• _QUESTIONS TO ANSWER_
a) Translate this sentence from the passage on conditioning-based interventions into Spanish: "The key AO2 discrimination is to identify which conditioning mechanism a scenario requires."
b) In the psychiatric ward example from the passage on conditioning-based interventions, what type of reinforcers are the tokens?
c) Continue the passage on conditioning-based interventions from its last sentence.

• _PASSAGE_
=== Begin Enclosure ===

An AO2 stem will describe a behaviour-change problem and ask you to explain how a conditioning-based intervention would address it, naming the mechanism. Consider a man who wants to stop smoking and is offered aversion therapy. You would explain that the cigarette (currently a conditioned stimulus for satisfaction) would be repeatedly paired with an aversive unconditioned stimulus — for example a drug or, in a rapid-smoking variant, being made to smoke intensively until nauseous — so that, through classical conditioning, the cigarette itself comes to produce nausea and distaste (a conditioned response), making him less likely to smoke. If the stem instead specified that he wished to avoid any physical discomfort, you would recommend covert sensitisation, in which he vividly imagines smoking and then imagines a repellent consequence, achieving the same aversive association through imagery.
The key AO2 discrimination is to identify which conditioning mechanism a scenario requires. If the goal is to attach disgust to an existing pleasurable stimulus (drinking, smoking), the mechanism is classical conditioning and the intervention is aversion therapy or covert sensitisation. If the goal is to increase a desirable behaviour through reward, the mechanism is operant conditioning and the intervention is a token economy (using secondary reinforcers) and/or shaping (reinforcing successive approximations). A worked institutional example makes this concrete: to improve self-care on a psychiatric ward, staff might operate a token economy in which patients earn tokens for target self-care behaviours and exchange them for privileges, and might shape more demanding standards over time — here the tokens are secondary reinforcers and the whole system is operant. A strong answer names the mechanism, identifies the stimuli or reinforcers involved, and — for full credit — comments on effectiveness and ethics, rather than merely describing the procedure.

=== End Enclosure ===

• _ENTRIES SUPPLIED_
=== Begin Enclosure ===

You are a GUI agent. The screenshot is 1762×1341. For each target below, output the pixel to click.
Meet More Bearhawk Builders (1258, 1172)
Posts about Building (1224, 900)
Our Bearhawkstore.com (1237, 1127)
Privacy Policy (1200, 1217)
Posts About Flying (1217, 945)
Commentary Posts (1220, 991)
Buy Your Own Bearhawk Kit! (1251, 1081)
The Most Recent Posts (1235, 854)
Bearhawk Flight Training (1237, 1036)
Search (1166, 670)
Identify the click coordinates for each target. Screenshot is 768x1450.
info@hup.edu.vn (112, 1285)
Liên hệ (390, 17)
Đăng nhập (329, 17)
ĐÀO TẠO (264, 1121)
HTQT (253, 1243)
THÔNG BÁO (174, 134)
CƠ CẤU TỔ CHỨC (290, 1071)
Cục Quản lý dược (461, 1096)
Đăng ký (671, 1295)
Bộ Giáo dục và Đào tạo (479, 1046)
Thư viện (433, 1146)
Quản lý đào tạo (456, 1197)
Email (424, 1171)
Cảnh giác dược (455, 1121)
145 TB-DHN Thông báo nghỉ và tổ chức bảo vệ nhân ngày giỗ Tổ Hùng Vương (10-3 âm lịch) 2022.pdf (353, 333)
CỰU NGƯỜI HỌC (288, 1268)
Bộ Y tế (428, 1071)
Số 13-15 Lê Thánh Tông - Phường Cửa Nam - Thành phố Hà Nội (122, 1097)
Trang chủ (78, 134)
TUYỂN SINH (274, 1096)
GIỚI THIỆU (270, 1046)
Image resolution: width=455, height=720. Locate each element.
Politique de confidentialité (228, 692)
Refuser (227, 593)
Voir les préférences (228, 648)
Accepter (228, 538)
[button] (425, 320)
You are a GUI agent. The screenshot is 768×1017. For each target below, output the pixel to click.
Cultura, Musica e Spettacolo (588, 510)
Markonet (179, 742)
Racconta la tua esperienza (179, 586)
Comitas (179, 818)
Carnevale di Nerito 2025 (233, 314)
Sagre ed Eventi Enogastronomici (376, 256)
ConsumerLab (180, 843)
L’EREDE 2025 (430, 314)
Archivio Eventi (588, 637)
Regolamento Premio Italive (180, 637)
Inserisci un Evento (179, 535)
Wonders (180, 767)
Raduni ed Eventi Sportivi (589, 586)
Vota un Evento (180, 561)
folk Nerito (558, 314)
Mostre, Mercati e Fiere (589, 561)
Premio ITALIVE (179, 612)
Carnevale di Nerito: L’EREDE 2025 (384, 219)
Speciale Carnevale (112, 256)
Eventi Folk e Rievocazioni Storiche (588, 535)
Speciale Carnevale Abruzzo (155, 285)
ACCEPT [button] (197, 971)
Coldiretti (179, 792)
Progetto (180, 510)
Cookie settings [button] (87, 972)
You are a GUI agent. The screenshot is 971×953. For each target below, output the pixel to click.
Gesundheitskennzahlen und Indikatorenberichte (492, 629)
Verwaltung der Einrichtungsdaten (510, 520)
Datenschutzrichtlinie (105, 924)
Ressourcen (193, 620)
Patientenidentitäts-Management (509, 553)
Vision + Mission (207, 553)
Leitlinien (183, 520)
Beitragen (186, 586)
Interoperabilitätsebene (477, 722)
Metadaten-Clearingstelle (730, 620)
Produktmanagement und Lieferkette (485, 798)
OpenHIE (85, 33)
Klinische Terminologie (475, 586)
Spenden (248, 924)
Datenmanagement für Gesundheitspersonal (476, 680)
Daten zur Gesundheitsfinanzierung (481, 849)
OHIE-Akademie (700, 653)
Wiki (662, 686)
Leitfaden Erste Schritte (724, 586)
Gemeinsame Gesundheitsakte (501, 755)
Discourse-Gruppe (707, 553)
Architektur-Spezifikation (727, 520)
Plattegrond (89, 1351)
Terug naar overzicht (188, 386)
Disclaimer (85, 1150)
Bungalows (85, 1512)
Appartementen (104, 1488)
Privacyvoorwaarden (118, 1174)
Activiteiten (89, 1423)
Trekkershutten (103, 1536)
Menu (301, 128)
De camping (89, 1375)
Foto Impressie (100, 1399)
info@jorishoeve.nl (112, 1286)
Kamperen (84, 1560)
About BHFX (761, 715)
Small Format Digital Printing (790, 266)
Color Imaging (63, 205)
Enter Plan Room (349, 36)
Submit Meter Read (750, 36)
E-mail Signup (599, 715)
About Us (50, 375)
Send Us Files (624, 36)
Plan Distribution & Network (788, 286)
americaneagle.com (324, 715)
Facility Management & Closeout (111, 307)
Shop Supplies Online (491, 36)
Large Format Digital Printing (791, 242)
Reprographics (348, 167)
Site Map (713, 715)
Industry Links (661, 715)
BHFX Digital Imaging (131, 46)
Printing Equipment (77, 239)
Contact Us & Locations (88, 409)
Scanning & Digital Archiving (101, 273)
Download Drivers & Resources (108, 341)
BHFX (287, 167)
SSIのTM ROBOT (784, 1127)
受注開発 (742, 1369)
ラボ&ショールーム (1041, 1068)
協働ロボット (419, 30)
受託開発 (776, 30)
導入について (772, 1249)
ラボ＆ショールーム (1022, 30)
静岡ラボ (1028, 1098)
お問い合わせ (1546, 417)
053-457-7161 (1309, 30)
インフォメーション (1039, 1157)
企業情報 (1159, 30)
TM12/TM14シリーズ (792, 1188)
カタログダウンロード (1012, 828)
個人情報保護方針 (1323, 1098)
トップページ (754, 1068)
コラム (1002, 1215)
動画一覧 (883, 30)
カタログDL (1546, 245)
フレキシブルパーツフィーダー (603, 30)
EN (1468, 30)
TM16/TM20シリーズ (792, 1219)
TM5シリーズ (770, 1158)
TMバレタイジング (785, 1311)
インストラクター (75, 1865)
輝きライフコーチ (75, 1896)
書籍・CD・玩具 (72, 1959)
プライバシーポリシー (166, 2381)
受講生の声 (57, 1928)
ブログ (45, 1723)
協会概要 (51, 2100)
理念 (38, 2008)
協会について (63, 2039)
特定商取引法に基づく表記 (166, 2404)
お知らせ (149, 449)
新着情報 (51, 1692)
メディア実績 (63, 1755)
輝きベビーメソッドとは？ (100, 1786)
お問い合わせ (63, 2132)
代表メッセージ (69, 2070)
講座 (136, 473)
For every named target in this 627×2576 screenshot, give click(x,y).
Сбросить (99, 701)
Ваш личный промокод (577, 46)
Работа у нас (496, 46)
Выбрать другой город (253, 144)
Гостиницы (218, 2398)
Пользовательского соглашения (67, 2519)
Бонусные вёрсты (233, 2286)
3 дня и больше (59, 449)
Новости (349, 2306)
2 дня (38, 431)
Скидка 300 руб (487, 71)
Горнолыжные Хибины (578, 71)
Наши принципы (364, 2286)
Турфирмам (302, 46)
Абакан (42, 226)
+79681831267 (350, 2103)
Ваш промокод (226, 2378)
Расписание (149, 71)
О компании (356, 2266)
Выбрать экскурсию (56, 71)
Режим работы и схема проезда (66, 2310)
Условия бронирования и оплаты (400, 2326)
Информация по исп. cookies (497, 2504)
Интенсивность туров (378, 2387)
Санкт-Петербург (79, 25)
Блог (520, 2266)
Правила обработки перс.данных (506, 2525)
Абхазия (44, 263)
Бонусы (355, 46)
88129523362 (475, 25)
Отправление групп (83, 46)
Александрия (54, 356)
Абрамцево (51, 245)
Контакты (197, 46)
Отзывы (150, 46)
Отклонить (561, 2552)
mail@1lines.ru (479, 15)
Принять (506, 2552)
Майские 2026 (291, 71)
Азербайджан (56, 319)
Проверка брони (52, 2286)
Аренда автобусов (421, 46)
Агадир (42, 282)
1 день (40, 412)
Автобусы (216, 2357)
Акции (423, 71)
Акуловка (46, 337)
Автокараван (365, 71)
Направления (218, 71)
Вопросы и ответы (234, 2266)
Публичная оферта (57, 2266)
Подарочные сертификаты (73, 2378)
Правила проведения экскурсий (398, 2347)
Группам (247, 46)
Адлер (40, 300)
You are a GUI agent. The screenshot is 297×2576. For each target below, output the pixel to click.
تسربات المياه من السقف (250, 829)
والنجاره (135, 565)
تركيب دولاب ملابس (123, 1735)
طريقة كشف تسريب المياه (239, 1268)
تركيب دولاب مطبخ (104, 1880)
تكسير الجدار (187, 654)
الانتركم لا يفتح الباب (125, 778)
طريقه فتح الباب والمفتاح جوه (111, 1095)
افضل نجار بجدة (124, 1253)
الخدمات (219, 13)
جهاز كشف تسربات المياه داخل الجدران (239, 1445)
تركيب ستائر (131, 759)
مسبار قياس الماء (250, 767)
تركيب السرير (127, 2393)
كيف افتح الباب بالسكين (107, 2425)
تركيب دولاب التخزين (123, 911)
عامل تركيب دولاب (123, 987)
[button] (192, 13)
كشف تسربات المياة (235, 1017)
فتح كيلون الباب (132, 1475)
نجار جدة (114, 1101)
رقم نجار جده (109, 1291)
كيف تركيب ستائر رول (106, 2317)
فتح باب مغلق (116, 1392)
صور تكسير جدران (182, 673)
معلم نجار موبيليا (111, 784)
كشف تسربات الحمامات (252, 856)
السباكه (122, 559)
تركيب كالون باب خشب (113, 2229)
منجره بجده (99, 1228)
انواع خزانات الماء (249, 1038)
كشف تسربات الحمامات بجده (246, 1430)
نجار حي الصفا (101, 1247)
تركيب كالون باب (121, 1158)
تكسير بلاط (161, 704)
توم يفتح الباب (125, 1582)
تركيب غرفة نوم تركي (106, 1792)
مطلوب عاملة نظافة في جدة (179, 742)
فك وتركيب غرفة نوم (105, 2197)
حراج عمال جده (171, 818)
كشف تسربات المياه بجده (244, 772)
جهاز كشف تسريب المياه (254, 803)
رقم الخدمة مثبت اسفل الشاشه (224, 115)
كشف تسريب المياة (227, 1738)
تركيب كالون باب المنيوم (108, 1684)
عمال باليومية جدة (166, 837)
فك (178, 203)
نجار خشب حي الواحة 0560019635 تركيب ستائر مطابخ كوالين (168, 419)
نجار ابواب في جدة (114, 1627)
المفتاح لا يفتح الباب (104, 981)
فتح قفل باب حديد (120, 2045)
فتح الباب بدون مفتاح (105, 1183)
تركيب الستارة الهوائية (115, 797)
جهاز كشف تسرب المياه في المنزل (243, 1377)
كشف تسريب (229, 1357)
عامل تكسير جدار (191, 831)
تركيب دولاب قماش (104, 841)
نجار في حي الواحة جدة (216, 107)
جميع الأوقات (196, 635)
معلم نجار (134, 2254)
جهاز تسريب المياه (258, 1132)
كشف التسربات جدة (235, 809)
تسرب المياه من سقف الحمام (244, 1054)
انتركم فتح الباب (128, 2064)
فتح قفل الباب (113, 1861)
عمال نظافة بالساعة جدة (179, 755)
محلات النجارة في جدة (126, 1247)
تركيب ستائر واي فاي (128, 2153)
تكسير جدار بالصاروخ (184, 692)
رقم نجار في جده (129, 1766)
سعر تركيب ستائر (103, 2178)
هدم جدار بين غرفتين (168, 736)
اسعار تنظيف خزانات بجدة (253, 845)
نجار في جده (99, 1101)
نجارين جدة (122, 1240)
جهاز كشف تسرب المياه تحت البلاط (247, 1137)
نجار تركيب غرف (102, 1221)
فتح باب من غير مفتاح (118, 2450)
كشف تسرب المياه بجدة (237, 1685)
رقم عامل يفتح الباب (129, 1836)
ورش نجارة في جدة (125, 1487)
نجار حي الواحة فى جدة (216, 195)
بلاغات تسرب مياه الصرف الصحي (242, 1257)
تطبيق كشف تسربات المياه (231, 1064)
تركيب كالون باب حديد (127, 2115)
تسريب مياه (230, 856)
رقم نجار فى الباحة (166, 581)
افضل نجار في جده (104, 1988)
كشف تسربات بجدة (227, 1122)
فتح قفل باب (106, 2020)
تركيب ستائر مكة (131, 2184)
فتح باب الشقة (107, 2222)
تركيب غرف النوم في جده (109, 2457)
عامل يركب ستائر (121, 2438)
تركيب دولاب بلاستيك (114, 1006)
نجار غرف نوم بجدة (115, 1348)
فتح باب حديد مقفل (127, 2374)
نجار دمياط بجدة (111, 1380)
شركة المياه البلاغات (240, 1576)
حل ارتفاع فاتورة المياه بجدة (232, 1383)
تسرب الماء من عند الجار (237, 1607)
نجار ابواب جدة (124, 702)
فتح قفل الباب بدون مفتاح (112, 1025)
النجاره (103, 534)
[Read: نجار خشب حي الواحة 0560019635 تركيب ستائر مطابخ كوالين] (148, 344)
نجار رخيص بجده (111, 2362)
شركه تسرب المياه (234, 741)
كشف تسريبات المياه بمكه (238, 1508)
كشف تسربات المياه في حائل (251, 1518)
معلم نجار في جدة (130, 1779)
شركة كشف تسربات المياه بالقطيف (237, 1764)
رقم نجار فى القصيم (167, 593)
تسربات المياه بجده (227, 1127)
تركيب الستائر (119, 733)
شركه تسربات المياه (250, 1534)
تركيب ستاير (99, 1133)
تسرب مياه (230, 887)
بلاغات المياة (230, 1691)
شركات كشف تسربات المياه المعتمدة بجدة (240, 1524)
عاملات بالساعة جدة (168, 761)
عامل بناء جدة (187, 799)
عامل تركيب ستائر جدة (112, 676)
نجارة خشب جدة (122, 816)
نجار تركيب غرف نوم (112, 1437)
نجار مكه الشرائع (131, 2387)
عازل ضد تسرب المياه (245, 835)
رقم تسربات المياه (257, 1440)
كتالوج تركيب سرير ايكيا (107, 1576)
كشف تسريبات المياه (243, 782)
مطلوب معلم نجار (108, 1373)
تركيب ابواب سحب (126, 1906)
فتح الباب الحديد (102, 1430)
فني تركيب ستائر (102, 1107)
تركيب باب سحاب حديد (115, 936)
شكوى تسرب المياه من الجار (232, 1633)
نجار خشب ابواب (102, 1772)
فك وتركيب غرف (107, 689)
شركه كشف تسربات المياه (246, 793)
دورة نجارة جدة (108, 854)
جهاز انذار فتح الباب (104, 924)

=== End Enclosure ===

• _ANSWERS BELOW_
a) La distinción clave de AO2 consiste en identificar qué mecanismo de condicionamiento requiere un escenario.

b) The tokens are secondary reinforcers.

c)
Aversion therapy can be effective in the short term, which is a genuine strength, but its benefits often fail to last. There is evidence that pairing an addictive substance with an aversive consequence can reduce consumption immediately after treatment, and disulfiram in particular can support abstinence while it is being taken. This matters because any reduction in a harmful, life-threatening behaviour such as alcohol dependence has real clinical value. However, the standing difficulty is relapse: the conditioned aversion frequently extinguishes once the person leaves the clinical setting and encounters the substance without the aversive UCS, so the learned disgust fades and old drinking or smoking habits return. The implication is that aversion therapy is better seen as a possible component of treatment — useful for producing an initial reduction that other, longer-term support can build on — than as a stand-alone cure, and its effects are often not durable enough to justify it alone.